Azure public DNS zones – Network Connectivity and Security
If you own your domain, bigcorp.com, you can create a zone in Azure and then configure your domain to use the Azure name servers. Once set up, you can then use Azure to create, edit, and maintain the records for that domain.
You cannot purchase domain names through Azure DNS, and Azure does not become the registrar. However, using Azure DNS to manage your domain, you can use RBAC roles to control which users can manage DNS, Azure logs to track change, and resource locking to prevent the accidental deletion of records.
We have looked at the different options for setting up VNETs with IP addressing and name resolution; we will now investigate to ensure secure communications to and between our services.
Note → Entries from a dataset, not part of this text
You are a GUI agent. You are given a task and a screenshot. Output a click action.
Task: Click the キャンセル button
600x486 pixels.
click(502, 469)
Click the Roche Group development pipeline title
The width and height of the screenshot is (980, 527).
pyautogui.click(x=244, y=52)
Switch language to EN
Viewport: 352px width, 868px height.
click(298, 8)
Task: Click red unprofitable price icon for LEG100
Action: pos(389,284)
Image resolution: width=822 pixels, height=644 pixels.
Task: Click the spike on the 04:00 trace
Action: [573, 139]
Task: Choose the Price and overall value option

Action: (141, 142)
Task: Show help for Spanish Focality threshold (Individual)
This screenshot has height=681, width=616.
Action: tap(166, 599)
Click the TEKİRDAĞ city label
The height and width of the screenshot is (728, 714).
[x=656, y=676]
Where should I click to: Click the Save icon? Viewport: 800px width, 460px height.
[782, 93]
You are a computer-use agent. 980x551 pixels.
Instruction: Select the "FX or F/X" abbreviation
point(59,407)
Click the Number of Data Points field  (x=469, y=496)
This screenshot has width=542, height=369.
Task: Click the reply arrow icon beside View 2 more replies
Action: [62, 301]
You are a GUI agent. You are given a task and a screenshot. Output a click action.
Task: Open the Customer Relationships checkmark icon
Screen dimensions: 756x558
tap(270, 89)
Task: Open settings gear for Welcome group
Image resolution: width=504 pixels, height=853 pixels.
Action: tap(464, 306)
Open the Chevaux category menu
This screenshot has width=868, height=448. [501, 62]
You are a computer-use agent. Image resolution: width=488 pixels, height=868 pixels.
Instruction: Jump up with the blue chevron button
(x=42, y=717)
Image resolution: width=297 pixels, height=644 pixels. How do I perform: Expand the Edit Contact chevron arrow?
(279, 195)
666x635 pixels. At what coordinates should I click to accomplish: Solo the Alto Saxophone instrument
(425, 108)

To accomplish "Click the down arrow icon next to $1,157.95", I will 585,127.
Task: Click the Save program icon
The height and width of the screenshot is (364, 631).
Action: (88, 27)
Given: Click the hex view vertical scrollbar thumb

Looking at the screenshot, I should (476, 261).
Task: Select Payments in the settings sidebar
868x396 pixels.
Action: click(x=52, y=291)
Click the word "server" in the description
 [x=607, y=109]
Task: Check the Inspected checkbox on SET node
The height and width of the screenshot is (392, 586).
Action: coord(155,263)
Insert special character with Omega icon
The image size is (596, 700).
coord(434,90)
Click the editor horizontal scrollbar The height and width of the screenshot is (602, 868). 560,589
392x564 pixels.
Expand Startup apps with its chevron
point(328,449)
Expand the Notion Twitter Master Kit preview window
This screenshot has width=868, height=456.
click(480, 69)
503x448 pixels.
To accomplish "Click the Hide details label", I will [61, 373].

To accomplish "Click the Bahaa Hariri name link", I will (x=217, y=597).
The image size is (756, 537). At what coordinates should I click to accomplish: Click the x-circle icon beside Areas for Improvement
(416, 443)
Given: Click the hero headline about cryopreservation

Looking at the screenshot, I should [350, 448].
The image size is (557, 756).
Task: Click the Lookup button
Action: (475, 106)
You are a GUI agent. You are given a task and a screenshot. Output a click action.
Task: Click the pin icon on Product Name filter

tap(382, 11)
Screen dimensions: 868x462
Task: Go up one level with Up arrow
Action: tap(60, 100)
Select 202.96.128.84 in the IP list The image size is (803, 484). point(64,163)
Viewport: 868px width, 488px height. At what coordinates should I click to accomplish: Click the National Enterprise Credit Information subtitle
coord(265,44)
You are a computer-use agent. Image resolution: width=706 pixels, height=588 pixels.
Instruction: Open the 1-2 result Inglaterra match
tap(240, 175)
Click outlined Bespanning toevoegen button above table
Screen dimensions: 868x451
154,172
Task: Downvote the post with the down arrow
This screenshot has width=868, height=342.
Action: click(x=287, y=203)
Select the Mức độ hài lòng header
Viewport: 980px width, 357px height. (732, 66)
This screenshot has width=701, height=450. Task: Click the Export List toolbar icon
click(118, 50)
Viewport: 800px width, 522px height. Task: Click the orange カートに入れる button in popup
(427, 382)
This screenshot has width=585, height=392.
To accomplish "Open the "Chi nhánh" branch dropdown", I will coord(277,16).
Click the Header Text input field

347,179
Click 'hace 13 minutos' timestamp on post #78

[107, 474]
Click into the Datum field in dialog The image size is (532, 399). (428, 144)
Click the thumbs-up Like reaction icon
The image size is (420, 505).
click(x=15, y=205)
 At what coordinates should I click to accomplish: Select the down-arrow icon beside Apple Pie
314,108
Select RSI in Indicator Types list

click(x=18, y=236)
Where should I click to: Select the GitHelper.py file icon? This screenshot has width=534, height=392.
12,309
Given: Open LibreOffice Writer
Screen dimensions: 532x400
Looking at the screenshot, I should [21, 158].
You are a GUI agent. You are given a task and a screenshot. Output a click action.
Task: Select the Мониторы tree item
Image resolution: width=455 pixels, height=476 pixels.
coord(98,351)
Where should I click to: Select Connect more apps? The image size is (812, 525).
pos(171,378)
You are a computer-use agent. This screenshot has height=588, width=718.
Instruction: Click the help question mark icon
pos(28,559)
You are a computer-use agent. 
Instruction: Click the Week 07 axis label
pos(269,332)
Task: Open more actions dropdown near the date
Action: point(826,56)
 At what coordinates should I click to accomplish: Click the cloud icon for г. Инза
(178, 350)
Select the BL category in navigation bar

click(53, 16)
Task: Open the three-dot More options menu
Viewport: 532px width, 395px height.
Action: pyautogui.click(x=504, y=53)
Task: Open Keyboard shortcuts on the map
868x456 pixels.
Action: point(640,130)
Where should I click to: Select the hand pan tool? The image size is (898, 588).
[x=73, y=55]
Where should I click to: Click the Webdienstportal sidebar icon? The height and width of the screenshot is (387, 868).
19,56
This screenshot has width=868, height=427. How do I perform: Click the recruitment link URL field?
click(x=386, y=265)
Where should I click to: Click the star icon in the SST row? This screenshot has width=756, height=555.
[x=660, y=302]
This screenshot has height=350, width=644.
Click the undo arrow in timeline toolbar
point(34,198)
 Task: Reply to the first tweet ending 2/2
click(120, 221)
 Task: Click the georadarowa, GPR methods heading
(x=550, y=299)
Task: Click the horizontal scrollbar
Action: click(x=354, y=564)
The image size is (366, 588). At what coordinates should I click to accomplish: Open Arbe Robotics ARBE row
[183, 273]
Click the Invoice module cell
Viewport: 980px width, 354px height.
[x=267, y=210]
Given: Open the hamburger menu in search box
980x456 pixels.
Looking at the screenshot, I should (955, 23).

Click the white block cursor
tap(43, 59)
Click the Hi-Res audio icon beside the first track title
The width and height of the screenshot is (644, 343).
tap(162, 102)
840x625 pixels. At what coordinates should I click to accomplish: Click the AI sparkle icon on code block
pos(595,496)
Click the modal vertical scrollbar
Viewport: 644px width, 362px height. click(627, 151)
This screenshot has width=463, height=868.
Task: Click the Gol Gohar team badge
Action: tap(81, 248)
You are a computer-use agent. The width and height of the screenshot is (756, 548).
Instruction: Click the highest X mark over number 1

Implementing network security
Ensuring secure traffic flow to and between services is a core requirement for many solutions. An example is an external communication to a VM running a website – you may only want to allow traffic to the server in a particular port such as HTTPS over port 443. All other traffic, such as SMTP, FTP, or file share protocols, need to be blocked.
It isn’t just inbound traffic that needs to be controlled; blocking outbound traffic can be just as important. For many organizations today, ensuring you are protected from insider threats is just as crucial, if not more so, than external threats. For this reason, we may want to block all but specific outbound access so that if a service is infected by malware, it cannot send traffic out – known as data exfiltration.
Important Note
Data exfiltration is a growing technique for stealing data. Either by manually logging on to a server or through malware infection, data is copied from an internal system to an external system.
As solutions become more distributed, the ability to control data between components has also become a key design element and can often work to our advantage. A typical and well-used architectural pattern is an n-tier architecture. The services in a solution are hosted on different layers – a User Interface (UI) at the front, a data processing tier in the middle, and a database at the back. Each tier could be hosted on its subnet with security controls between them. In this way, we can tightly control who and what has access to each tier individually, which helps prevent any attacker from gaining direct access to the data, as we can see in the following example:
Figure 8.4 – N-tier architecture helps protect resources
In the example, in the preceding figure, the UI tier only allows traffic from the user over HTTP (port 443), and as the UI only contains frontend logic and no data, should an attacker compromise the service, they can only access that code.
The next tier only allows traffic from the UI tier; in other words, an external attacker has no direct access. If the frontend tier was compromised, an attacker could access the business logic tier, but this doesn’t contain any actual data.
The final tier only accepts SQL traffic (port 1433) from the business tier; therefore, a hacker would need to get past the first two tiers to gain access to it.
Of course, other security mechanisms such as authentication and authorization would be employed over these systems, but access by the network is often considered the first line of defense.
Firewalls are often employed to provide security at the network level. Although Azure provides discrete firewall services, another option is often used to provide simpler management and security – Network Security Groups (NSGs).